The hon. Gentleman described the vital role of the voluntary sector, and I entirely agree with what he said. He spoke of the work done by Asthma UK in raising awareness of the condition, and mentioned the reception attended by the Secretary of State on world asthma day. That constituted a vital contribution to the development of national policy.
The hon. Gentleman referred to the commissioners’ toolkit that Asthma UK has been working on with my Department. It will be extremely useful in ensuring that there are good services at a local level for people with asthma. The Minister of State, Department of Health, my hon. Friend the Member for Don Valley (Caroline Flint), who is responsible for public health, has discussed smoking policies with Asthma UK, and I know that she found that very useful.
Asthma UK has done a lot of work at a local level. There is a project in West Sussex that provides swimming lessons for children with asthma, and a project in Hackney is training 80 people in self-management and in how to live healthy lifestyles. Those are exactly the kind of approaches that the hon. Gentleman set out.
Last July, my hon. Friend the Minister for Immigration, Citizenship and Nationality, in his former role as Minister with responsibility for care services, announced the Third Sector Commissioning Task Force. Its programme is to identify barriers to achieving that strong relationship between the voluntary and public sectors. We want to promote that relationship, but we must ensure that we look out for barriers and see what we can do to assist in removing them.

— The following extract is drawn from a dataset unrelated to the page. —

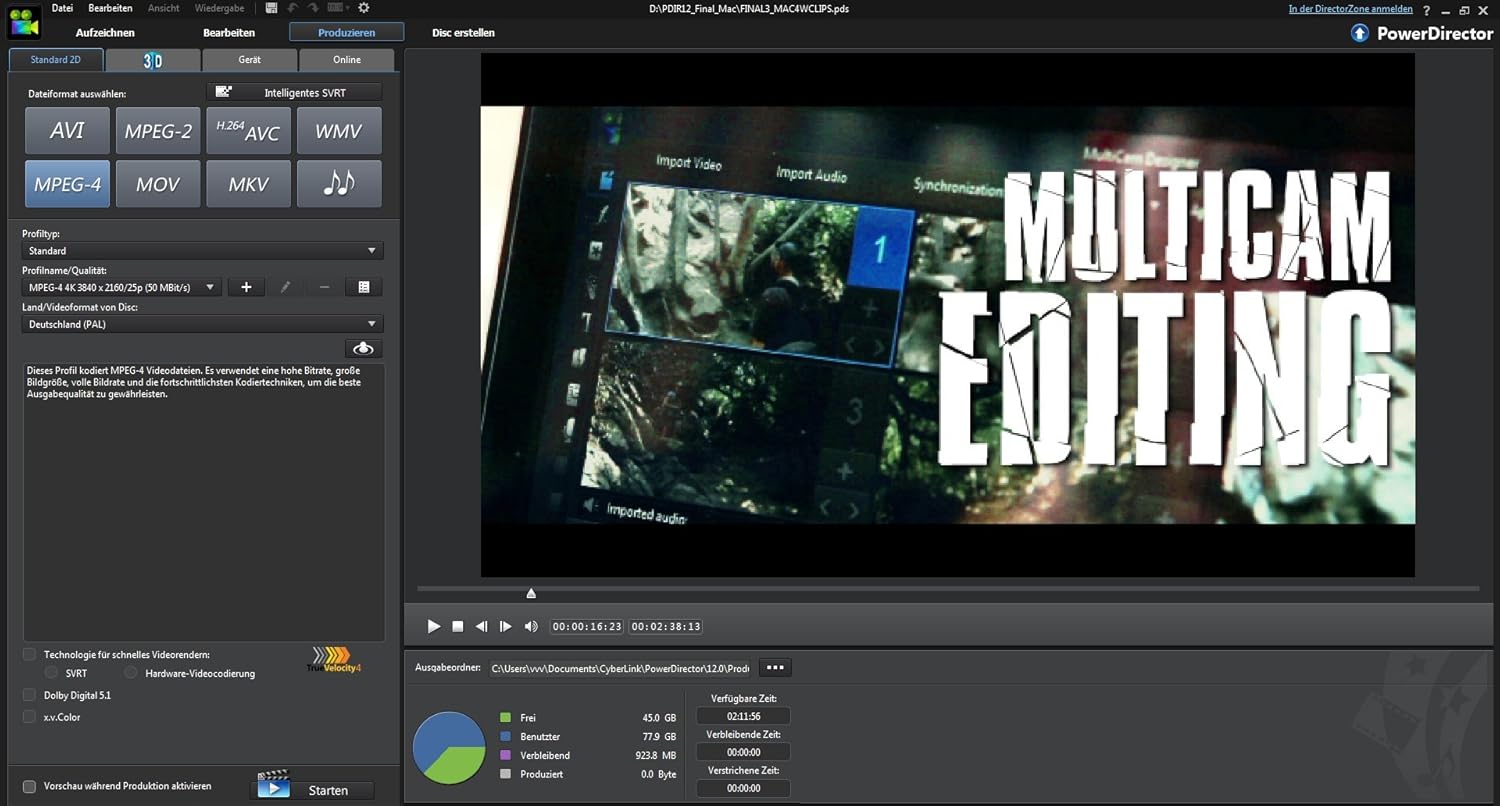
Task: Step to next frame
Action: point(506,626)
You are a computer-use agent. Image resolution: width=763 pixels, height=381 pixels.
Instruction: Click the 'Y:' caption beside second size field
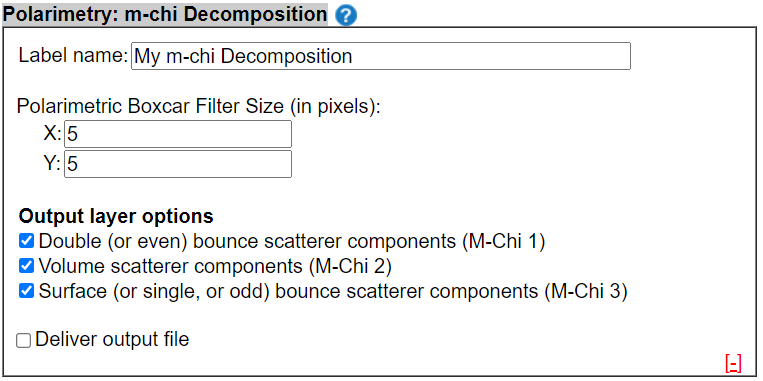pyautogui.click(x=53, y=164)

In terms of asthma specialists, we have more doctors, nurses and other health care professionals than ever before within the NHS. It is from that expanded work force that specialists of all kinds will be drawn.
The hon. Gentleman also asked about research. The agency through which we carry out research is the Medical Research Council. We consider the ways in which we can contribute to increasing research in all areas.
I hope that I have given an indication of how the Government have put the concerns of those living with long-term conditions at the heart of our reform agenda. Diseases such as asthma present a massive challenge to the health and social care system. It is a challenge that will need to be met by services that benefit not only from the increased funding in the system, but from the reforms to service delivery. By focusing on the needs of patients, we empower them to take control of their own health and care.
Question put and agreed to.
Adjourned accordingly at twenty-eight minutes to Eight o’clock.